I mentioned the DRAM reference only as an exemplar of how a "true" parallel, random access interface could exist.
> There are some CMOS sensors that let you address pixels individually and in a > random order (like you got with the DRAM) but by its nature, such a readout > method tends to be slow, and space inefficient, so these interfaces tend to be > only available on smaller camera arrays.
But, if you are processing the image, such an approach can lead to higher throughput than having to transfer a serial data stream into memory (thus consuming memory bandwidth).
> That is why most sensors read out via row/column shift registers to a pixel > serial (maybe multiple pixels per clock) output, and if the camera includes its > own A/D conversion, might serialize the results to minimize interconnect.
Yes, but then you have to store it in memory in order to examine it.

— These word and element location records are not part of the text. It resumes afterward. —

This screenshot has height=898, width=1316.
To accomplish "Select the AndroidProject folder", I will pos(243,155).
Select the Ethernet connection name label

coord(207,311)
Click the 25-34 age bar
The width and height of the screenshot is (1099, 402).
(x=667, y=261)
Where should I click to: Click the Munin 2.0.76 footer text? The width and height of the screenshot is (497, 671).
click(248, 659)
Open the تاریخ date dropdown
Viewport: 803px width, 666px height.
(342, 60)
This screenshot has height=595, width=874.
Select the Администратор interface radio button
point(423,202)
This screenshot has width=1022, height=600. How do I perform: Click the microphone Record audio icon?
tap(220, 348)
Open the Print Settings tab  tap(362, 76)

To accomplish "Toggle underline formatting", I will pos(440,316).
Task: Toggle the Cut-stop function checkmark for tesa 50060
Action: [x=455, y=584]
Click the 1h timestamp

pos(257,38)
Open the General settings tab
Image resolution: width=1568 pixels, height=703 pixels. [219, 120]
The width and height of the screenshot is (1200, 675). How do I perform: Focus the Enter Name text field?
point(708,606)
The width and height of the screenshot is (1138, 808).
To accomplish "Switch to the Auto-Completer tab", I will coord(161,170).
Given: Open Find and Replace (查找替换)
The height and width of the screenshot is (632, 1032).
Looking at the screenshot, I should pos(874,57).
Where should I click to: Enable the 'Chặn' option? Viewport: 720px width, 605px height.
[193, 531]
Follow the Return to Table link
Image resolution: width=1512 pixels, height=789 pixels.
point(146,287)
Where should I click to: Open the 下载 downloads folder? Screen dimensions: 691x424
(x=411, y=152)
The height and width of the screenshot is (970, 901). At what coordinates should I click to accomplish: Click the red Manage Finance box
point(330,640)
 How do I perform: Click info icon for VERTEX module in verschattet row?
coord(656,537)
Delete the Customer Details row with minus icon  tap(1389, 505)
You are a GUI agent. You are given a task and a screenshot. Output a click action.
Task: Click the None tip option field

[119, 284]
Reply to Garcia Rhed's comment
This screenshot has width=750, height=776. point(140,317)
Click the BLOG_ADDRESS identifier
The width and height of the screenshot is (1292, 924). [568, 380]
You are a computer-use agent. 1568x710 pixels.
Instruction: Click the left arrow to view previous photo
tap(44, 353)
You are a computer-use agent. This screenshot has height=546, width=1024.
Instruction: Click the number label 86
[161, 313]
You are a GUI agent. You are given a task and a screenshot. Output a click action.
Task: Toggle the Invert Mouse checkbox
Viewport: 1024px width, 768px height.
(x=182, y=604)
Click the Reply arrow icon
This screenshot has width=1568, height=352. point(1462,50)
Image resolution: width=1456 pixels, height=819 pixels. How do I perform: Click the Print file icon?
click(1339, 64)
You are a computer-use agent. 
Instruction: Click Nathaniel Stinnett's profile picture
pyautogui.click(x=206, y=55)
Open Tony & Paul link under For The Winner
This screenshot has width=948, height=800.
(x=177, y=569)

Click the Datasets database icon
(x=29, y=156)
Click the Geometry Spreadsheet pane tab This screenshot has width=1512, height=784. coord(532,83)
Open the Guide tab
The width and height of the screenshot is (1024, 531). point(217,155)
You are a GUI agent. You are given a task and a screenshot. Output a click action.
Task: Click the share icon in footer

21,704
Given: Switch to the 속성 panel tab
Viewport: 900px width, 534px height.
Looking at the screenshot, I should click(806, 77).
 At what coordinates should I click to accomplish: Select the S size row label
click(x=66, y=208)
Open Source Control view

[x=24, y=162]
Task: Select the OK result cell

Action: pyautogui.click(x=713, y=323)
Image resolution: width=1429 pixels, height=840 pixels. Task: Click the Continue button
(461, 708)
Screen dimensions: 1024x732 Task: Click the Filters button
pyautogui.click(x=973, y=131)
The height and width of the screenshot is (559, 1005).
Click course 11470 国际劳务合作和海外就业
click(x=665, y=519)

I.e., if your goal isn't just to pass the image out to a display, then having to unpack the serial stream into RAM is an added cost.
On 12/29/2022 6:33 AM, Dimiter_Popoff wrote:
> On 12/29/2022 15:16, Don Y wrote: >> ISTR playing with de-encapsulated DRAMs as image sensors >> back in school (DRAM being relatively new technology, then). >> >> But, most cameras seem to have (bit- or word-) serial interfaces >> nowadays.  Are there any (mainstream/high volume) devices that >> "look" like a chunk of memory, in their native form? >> > > Hah, Don, consider yourself lucky if you find a camera you have > enough documentation to use at all, serial or whatever. > > The MIPI standards are only for politburo members (last time I looked > you need to make several millions annually to be able to *apply* > for membership, which of course costs thousands, annually again). > > Not use about USB, perhaps USB cameras are covered in the standard > (yet to deal with that one).
I built my prototypes (proof-of-principle) using COTS USB cameras. But, getting the data out of the serial data stream and into RAM so it can be analyzed consumes memory bandwidth. I'm currently trying to sort out an approximate cost factor "per camera" (per video stream) and looking for ways that I can cut costs (memory bandwidth requirements) to allow greater numbers of cameras or higher frame rates.